COLUMBUS — Clay Martin’s third trip to the OHSAA Div. III track and field championships produced a second consecutive appearance on the podium, but this time around the medal hanging from his neck was state runner-up silver.
The Colonel Crawford senior distance specialist claimed second place in a highly competitive 800-meter run on Saturday at Jesse Owens Memorial Stadium in Columbus. A strong kick down the final stretch ensured that Martin would end his stellar career with hardware in hand. He finished the race with a time of 1:56.43.
“Oh, it’s a heck of an experience,” Martin said after receiving his medal. “I wasn’t seeded real well going into the regionals in the 800. It just feels good to come here and put second down on it.”
About an hour before the race, Eagles coach Preston Foy said if Martin could run the event in 1 minute and 55 seconds, he would give himself a chance to win the race. Talk about prophetic words.
Martin won both the 800-meter and 1,600-meter championships at the Div. III regional in Tiffin the previous weekend. He said the decision to compete in just one event at the state meet was made after he and his coaches had the chance to look at the times of other athletes entered in both events.
“We saw the times and figured I could either choose one race and do good in it, or try both and do mediocre,” Martin said. “I was seeded pretty well in the 800, so I decided to go for that. I felt really confident. I knew I had one of the faster times and just wanted to see what I could do.”
Columbus Academy’s Logan Baker won the 800, posting a time of 1:54.02. The junior exploded from the middle of the pack to take the lead midway through the first lap of the race and held on to win. Martin said despite Baker’s big move, he stayed true to his gameplan, which proved to be the correct decision.
“My plan was to stick with the leaders as close as I can and then on the last lap try to do some damage,” Martin said.
Martin and Adam Price from Tuscarawas Central Catholic ran nearly shoulder-to-shoulder for much of the race, but Martin’s superior kick allowed him to pull away from Price on the final straightaway.
“I knew I had the foot speed,” Martin said. “I just wanted to stick with him for as long as I could and then take him at the end.”
Martin placed eighth in the 1,600 meters at the 2014 OHSAA meet and was part of the Eagles 4×800 relay squad that came in 10th place in 2013. He was also a key fixture on the Colonel Crawford cross country squad that finished eighth at the 2014 OHSAA meet. Martin was the Eagles top placer at the cross country championships, finishing 27th.
Colonel Crawford freshman Chad Johnson was also a member of the cross country squad and he placed 33rd at the state meet last fall.
Johnson’s magnificent rookie campaign at the varsity level ended Saturday with him standing on the podium at Jesse Owens Memorial Stadium.
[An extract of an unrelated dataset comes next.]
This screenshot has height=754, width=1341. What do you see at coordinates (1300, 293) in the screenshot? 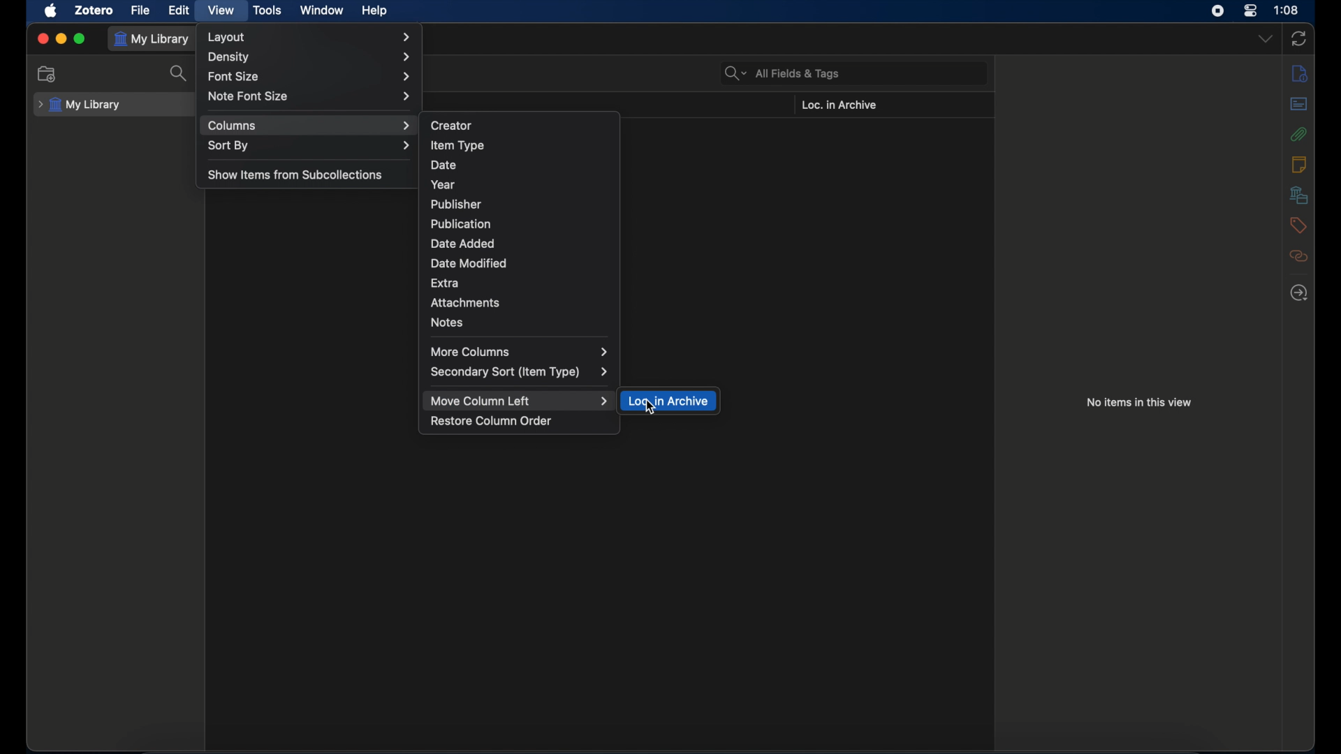
I see `locate` at bounding box center [1300, 293].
A strong performance in the second mile of the 3,200-meter run saw Johnson push past more than half of the field to claim seventh place in his first OHSAA track and field state meet. He finished with a time of 9:32.6, smashing his previous personal record by 11 seconds.
“I was just hoping to break 9:40,” Johnson said. “I broke 9:40 all right!”
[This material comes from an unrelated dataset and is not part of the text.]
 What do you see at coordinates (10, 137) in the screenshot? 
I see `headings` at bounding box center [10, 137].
Johnson hung around at the back of the field for the first mile of the race, then slowly reeled in runner after runner in the third half-mile segment. With one lap to go, he was in 10th place and then ran the final 400 meters in an incredible 1:04.09 to outpace three other runners and earn his place on the podium.
“It’s state, people are going out 4:40, under 4:40, and then they just all fall back,” Johnson said. “I was feeling really confident. People just started coming back to me.”
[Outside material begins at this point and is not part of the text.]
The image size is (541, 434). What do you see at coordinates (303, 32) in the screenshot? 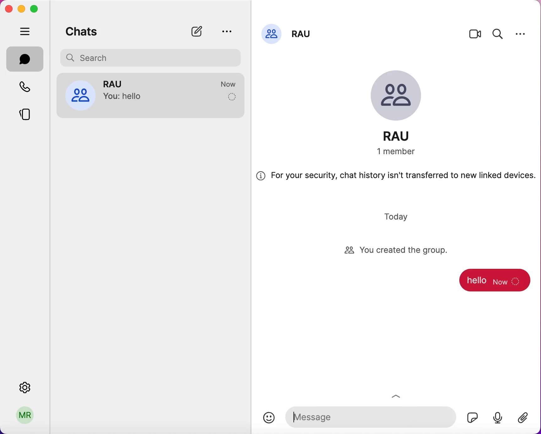
I see `group name` at bounding box center [303, 32].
Tristan Dahmen of Maplewood won the 3,200 state title, finishing in 9:16.99. He outkicked Logan Smith from Mineral Ridge, who posted a time of 9:18.16 to earn the runner-up medal.
Johnson reflected on the success of his freshman season, expressing a measure of disbelief at how well he has performed.
“I had no clue this was gonna happen,” Johnson beamed. “There was talk of going to state for cross country. After my first meet at cross country, it was like, ‘Yeah, we’re going.’ I had a little idea that maybe I could make it to state in track. I wanted to run a 9:50, and, wow, I did 9:32. It’s still shocking.”